Prof Tim Lenton talking at Glastonbury

People power can tackle climate crisis

An audience at the Glastonbury Festival has heard how people power can tackle the climate crisis.

Many people feel powerless - but Professor Tim Lenton said individuals must provide the spark to transform societies.

He spoke about his great-great aunt, the suffragette Lilian Lenton, who was arrested in 1913 on suspicion of starting a fire at the Kew Gardens tea house.

She went on hunger strike and became ill due to force-feeding - leading to public outcry.

Professor Lenton said her actions helped “turn public opinion”. Some women got the right to vote five years later, then all women over 21 in 1928.

The example shows how individuals and coalitions can be the “triggers of change”, and this can be true now as it was more than a century ago.

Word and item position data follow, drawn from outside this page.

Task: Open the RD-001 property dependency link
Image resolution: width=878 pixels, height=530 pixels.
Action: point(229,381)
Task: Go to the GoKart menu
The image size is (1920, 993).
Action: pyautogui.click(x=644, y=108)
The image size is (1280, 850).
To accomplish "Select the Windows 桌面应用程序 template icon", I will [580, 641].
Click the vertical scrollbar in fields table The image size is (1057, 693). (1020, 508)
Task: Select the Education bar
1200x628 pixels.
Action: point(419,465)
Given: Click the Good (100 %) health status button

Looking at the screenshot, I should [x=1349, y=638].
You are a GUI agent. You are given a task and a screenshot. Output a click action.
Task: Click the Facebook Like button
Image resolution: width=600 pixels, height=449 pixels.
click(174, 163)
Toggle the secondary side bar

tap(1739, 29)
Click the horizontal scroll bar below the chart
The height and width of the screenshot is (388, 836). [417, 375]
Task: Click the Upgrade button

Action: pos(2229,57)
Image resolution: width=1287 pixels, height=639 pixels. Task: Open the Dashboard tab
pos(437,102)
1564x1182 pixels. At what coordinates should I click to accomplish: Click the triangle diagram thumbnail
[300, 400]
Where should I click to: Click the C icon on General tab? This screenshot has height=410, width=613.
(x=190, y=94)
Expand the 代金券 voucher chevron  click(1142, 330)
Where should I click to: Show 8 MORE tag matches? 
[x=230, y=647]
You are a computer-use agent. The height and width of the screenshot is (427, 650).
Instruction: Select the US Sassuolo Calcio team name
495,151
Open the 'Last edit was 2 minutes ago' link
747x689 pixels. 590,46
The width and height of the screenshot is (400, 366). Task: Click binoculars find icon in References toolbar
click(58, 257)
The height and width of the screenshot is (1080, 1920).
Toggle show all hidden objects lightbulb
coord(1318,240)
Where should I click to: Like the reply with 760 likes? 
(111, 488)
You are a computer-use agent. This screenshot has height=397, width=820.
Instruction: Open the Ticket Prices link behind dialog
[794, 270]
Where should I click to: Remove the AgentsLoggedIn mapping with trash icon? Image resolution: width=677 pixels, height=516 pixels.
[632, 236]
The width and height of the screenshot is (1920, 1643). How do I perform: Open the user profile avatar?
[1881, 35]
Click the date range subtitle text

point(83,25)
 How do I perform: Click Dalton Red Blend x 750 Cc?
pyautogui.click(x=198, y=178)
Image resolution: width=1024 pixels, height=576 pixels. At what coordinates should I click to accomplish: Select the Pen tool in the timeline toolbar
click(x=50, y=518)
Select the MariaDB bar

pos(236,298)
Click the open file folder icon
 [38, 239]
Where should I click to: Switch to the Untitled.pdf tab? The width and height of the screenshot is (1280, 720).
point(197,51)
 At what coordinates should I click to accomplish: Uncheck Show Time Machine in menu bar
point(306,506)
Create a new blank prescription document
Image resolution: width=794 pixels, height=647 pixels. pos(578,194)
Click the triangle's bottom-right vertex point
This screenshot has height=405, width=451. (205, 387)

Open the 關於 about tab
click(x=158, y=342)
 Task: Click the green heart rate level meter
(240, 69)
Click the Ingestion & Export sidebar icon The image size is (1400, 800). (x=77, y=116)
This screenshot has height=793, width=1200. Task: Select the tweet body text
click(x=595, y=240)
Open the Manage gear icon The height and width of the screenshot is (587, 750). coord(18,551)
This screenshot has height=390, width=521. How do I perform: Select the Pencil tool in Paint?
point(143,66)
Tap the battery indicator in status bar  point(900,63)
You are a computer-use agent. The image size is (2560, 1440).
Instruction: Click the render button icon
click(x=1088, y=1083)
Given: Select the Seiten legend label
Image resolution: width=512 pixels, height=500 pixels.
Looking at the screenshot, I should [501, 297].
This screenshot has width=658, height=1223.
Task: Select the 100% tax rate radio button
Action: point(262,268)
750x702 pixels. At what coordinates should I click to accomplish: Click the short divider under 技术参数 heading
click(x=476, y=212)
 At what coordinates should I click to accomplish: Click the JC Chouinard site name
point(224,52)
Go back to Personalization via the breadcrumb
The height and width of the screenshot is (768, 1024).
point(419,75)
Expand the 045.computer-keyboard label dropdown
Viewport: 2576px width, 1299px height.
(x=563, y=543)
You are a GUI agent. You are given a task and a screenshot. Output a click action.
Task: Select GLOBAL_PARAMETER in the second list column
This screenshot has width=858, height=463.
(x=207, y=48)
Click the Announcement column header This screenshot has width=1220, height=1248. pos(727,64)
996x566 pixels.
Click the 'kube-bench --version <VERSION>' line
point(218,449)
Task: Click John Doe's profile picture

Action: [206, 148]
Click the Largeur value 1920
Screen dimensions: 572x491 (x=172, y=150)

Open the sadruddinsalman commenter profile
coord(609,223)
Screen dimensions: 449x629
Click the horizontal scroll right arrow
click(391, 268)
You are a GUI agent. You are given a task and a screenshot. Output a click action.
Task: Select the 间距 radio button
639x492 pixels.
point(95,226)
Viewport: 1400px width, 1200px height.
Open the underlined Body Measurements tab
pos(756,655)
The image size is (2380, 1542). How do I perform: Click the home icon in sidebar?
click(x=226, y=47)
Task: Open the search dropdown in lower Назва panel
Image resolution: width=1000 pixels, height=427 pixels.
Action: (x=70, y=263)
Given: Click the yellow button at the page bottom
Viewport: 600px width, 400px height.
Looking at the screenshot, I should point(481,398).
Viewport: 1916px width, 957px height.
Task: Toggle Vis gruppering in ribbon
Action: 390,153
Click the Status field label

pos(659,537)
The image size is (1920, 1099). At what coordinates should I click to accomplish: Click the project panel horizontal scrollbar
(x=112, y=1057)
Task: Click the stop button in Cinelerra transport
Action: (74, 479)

“We can all be a part of triggering positive tipping points,” said Professor Lenton, Director of the Global Systems Institute at the University of Exeter.

“We are not powerless in all this.”

As well as sparking social movements - as Greta Thunberg did - Professor Lenton said people can help drive the spread of ideas and values, for example by joining the switch to plant-based diets.

In a talk at Glastonbury’s Speakers Forum, he highlighted the decline of coal power generation in the UK as another positive tipping point.

In this case, he said a modest tax on coal tipped it from being barely profitable to being unprofitable - causing an irreversible decline in coal generation.

With time running out to limit global warming to 1.5C above pre-industrial levels, Professor Lenton said: “We need to find and trigger some positive tipping points.”